Your objective :: For the string "agent", state how many lines of the data hold it. Give nothing besides the number.

::: The data

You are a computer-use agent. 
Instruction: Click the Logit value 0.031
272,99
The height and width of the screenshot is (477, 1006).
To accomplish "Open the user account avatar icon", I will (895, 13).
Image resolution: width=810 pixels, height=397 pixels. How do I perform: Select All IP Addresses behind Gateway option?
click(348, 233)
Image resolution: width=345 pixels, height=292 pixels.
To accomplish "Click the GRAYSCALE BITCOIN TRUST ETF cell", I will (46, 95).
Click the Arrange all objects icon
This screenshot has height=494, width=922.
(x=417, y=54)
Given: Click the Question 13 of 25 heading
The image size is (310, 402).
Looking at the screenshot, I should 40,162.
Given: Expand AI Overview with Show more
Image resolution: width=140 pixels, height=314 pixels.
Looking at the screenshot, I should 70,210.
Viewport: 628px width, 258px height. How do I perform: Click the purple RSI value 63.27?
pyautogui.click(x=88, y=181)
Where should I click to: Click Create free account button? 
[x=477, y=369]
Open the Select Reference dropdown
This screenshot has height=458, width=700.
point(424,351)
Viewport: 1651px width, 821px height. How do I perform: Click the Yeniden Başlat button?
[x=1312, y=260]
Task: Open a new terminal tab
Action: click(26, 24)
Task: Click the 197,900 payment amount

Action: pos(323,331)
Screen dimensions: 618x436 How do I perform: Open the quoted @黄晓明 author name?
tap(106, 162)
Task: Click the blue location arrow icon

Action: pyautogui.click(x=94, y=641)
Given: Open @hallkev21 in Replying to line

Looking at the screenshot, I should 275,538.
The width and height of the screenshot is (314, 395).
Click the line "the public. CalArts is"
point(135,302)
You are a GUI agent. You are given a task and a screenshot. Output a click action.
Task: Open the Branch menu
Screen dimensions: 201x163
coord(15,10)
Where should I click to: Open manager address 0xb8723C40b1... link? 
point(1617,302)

::::::

Response :: 2